Over the last year, I have been co-leading a MOOC (massive open online course) with my colleague Marina Harvey. Contemporary Approaches to University Teaching is a free higher education teaching induction open to all. You may be interested if you are:
- new to university teaching
- would like to review topics to advance your teaching, e.g. scholarly teaching
- interested in scoping modules for your institution’s professional development program (MOOC content is available to universities to share and adapt under a CC Attribution Share Alike license)
- a sessional, contracted or continuing academic or higher degree student.
You can enrol for the current semester here.

The course was developed as part of an Australian National Learning and Teaching Fellowship led by Kym Fraser. Kym was inspired to create the course after her research found approximately a quarter of Australian universities provided a day or less teaching induction for new academics. It is a collaborative effort with over fifty contributors as authors and reviewers. Kym retired in 2021 and handed over leadership of the MOOC to Marina and me.
Since its launch in 2018, the course has had over 7000 participants from 106 countries. Here is a map of the coverage — please share with colleagues in countries we have not reached!

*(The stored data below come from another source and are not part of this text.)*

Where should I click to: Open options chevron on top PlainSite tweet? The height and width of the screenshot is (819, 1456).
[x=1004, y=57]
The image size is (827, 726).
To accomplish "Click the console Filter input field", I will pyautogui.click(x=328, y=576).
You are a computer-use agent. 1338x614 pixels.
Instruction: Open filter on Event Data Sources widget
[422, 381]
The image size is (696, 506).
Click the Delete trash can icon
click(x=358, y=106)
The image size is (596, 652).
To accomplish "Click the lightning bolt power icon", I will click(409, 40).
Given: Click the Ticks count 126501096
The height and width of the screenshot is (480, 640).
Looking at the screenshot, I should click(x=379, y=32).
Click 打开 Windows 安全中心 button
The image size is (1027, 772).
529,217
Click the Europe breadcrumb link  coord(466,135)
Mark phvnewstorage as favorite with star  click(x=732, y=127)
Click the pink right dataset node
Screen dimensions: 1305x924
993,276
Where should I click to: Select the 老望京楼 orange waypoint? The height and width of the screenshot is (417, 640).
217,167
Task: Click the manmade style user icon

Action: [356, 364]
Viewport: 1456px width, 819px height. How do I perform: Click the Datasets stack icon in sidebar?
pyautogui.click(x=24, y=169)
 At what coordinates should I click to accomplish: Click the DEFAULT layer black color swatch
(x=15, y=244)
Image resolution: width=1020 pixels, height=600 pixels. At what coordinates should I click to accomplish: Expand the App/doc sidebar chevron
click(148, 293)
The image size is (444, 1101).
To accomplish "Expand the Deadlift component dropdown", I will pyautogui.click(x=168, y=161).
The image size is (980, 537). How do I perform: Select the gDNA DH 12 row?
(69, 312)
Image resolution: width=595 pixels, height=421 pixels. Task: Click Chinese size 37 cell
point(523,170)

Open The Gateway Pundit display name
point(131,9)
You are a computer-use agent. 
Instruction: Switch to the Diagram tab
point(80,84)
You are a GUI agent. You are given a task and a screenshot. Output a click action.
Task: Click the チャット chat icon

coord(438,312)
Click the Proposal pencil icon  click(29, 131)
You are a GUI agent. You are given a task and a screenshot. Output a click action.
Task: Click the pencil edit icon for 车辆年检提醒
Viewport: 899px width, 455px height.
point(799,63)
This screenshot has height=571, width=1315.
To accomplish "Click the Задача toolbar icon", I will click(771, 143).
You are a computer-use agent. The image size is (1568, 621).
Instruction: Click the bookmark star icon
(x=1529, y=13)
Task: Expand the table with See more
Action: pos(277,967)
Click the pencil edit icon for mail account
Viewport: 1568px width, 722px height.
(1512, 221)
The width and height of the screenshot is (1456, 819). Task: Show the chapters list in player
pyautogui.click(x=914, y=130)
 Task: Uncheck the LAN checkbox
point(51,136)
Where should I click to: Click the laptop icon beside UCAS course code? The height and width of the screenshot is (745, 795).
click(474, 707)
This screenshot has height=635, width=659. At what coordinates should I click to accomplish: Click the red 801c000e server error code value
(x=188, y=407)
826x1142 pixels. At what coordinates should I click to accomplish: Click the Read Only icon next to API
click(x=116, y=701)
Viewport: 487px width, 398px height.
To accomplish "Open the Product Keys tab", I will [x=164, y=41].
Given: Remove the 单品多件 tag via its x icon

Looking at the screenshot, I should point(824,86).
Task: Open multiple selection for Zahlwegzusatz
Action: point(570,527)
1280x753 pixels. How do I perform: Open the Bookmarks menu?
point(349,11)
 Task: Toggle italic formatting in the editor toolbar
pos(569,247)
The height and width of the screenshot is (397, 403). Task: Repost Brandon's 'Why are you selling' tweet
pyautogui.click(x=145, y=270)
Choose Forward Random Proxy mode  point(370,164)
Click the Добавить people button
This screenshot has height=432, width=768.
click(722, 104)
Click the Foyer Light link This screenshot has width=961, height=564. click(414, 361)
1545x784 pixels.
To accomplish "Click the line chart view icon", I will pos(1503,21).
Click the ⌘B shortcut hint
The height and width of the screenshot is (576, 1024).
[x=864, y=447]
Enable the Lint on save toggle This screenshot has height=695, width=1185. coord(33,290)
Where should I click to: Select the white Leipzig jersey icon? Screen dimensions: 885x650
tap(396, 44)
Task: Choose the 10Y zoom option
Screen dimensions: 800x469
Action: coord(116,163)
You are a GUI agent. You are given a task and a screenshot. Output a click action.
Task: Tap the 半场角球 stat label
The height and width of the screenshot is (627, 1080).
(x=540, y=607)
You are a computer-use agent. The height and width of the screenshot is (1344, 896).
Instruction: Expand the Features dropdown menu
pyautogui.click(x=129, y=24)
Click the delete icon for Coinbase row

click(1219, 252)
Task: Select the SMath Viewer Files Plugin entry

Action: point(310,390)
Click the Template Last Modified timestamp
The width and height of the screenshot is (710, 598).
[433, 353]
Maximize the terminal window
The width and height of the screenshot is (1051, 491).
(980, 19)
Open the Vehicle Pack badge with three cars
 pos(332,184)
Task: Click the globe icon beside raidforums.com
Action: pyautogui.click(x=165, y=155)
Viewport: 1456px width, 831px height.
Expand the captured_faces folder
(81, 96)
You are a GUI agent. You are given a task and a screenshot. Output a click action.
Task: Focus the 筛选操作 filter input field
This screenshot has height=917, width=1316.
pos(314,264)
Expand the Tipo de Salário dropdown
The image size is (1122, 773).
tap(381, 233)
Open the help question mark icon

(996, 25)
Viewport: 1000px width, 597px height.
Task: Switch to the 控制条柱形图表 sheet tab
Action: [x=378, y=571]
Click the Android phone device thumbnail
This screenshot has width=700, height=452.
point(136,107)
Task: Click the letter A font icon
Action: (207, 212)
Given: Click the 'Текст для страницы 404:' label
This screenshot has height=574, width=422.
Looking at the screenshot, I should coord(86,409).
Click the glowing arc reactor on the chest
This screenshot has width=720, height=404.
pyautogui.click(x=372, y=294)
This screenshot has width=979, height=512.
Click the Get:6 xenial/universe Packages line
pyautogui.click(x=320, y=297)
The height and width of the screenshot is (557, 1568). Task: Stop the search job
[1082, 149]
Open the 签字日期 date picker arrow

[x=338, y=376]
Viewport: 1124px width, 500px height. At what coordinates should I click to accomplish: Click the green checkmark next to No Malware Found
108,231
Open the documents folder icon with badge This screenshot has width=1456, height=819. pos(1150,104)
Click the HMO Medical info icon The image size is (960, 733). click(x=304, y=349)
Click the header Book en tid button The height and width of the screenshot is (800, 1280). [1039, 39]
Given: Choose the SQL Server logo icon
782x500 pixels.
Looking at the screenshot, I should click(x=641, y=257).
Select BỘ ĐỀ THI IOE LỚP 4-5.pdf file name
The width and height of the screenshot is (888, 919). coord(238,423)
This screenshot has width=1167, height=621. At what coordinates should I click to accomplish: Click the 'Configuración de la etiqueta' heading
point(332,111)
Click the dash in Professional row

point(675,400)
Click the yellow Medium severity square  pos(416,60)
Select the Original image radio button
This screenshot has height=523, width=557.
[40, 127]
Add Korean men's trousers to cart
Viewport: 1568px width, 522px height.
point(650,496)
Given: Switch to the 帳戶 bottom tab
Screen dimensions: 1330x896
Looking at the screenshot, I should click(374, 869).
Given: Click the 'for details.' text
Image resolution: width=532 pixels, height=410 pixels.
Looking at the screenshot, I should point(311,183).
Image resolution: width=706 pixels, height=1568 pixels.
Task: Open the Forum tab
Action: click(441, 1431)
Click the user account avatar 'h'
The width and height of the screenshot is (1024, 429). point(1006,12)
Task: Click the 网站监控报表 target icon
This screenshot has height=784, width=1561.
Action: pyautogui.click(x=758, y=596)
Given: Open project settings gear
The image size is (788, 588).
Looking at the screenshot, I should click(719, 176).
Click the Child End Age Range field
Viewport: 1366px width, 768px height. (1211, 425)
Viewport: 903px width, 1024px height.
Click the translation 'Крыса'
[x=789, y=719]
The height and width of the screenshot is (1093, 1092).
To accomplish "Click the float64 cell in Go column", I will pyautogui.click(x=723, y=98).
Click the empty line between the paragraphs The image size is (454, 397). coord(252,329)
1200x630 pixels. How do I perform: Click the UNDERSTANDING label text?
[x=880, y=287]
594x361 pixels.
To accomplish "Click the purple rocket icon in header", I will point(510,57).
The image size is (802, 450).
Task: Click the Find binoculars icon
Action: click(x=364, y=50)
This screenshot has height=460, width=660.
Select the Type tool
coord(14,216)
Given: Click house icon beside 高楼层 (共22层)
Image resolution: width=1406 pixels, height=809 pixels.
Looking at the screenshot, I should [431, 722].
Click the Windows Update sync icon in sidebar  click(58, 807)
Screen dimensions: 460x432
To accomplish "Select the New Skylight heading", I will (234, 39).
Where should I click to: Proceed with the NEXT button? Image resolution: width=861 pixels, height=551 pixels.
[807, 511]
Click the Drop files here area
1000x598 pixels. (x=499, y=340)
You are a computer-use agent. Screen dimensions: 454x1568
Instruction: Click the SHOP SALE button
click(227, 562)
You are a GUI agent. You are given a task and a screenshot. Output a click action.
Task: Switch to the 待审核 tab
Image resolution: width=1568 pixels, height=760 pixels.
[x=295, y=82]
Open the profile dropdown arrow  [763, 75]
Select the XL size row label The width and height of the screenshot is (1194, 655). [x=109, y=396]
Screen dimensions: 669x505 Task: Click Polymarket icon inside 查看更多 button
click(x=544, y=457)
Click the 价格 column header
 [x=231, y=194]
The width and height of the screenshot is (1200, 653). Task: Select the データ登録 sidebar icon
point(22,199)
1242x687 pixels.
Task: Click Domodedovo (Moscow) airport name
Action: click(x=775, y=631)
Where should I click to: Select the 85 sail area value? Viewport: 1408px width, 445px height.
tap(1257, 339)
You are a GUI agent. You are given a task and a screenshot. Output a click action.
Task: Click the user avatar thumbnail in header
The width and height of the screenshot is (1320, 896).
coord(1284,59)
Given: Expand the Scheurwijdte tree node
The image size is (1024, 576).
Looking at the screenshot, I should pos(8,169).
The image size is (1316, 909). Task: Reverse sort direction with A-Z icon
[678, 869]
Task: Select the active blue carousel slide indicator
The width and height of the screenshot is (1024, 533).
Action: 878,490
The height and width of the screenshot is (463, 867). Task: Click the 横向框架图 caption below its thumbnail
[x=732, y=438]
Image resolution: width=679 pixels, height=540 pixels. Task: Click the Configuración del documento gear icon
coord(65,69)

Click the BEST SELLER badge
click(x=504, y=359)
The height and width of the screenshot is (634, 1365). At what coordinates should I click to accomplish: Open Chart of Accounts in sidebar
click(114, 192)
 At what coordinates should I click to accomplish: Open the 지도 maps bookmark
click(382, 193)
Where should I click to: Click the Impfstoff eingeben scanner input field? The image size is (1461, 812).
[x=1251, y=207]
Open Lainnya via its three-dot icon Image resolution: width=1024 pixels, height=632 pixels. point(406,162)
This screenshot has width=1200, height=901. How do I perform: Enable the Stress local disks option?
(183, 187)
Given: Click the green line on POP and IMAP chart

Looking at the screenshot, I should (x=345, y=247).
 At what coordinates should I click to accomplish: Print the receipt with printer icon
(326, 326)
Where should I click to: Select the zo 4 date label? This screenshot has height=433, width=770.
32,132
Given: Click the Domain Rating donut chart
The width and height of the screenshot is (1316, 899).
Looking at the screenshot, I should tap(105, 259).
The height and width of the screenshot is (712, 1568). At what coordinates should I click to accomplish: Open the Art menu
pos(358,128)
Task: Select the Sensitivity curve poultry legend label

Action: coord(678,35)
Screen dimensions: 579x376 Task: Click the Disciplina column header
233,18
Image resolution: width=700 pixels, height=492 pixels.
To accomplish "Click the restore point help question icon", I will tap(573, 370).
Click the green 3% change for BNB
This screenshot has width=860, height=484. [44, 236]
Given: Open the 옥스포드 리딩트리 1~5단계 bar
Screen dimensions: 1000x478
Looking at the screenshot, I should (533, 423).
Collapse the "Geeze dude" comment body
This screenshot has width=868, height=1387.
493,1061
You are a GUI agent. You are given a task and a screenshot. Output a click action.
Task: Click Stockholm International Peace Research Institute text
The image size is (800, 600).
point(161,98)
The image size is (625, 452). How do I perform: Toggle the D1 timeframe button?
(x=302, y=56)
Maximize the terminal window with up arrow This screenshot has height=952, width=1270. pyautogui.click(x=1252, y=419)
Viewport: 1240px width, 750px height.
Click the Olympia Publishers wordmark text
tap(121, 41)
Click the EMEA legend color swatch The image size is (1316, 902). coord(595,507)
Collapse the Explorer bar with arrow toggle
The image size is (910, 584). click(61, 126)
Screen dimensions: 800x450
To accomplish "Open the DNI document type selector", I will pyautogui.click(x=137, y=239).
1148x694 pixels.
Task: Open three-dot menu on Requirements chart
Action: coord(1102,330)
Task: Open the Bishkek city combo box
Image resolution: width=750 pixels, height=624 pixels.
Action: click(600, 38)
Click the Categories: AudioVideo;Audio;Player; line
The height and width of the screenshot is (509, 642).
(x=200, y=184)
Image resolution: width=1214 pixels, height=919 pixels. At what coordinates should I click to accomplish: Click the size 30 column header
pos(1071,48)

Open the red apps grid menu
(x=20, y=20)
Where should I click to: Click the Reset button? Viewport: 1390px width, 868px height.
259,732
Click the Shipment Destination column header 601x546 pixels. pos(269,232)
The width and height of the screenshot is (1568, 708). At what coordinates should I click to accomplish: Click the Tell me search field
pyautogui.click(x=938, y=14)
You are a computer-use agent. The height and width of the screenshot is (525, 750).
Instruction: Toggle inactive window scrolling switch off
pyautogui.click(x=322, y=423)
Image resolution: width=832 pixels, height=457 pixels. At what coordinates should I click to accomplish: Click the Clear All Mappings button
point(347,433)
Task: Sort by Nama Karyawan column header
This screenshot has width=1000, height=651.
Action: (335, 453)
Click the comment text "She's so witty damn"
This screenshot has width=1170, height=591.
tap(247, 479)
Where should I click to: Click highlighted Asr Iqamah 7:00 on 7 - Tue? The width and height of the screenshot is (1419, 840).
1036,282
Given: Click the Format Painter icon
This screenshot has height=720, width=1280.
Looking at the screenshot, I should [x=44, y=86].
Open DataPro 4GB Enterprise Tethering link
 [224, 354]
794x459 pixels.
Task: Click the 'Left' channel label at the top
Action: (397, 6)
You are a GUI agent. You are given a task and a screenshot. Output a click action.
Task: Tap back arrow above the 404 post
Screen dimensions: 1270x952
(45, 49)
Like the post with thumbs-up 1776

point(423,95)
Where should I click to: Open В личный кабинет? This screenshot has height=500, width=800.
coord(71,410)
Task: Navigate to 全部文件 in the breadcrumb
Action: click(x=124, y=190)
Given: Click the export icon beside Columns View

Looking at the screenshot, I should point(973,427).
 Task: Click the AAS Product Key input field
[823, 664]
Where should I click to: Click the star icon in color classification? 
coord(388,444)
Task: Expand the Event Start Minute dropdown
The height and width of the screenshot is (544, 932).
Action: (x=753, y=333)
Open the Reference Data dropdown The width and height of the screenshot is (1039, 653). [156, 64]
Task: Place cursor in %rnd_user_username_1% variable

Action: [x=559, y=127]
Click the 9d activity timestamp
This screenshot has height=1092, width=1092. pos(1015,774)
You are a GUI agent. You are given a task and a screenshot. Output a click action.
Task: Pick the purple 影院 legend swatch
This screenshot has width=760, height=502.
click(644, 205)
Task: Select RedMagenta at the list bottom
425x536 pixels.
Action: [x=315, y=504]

This international coverage is one of my favourite things about it — I have learnt about new countries (hello to the cohort from Suriname, the smallest independent country in South America!) and I have seen commonalities in how new teachers approach the challenges of higher education classrooms, especially the transition to teaching online during the pandemic. The title of this post, Teaching connects the world, was inspired by one of the participants this semester.
I have been impressed by participants’ engagement with scholarly teaching and student-centred practice. I particularly enjoy reading reflections on teaching in response to prompts such as Ellen Liang’s The terrible, horrible, no good, very bad first day and sharing of favourite ice breaker activities. Here are some ideas:
- I found a blog on ‘13 fail-safe icebreakers to use in class today‘ and enjoyed reading the ‘Blobs and lines’ activity.
- I’m always mindful of students who are a little shy or introverted. I like the ‘Three things in common’ activity. I think done one-to-one, it might be good.
- I had a slide of 9 different positions of a rubber duck from upright to drowning and asked them which represented how they were feeling.
- I have found the ‘Found the Pair’ icebreaker, which I think will be really fun to try next: https://tophat.com/blog/classroom-icebreakers/
- I prefer an icebreaker related to the course content, or at least the discipline. Maybe one thing they are excited about, one thing they are nervous about for the subject or why they want to study the discipline.
- If there’s no space for an icebreaker that will get people moving around the room and talking to each other, the simple “introduce yourself with your name and a thing about yourself” is a classic for a reason. I think it’s more fun to ask for a boring fact about yourself than an interesting one.
- I don’t really like icebreakers myself, so I avoid them in teaching. However, I liked [the idea] … of using groupwork as an initial activity to get to know each other and reduce information overload in the first classes.
Thank you to the participants for sharing these ideas!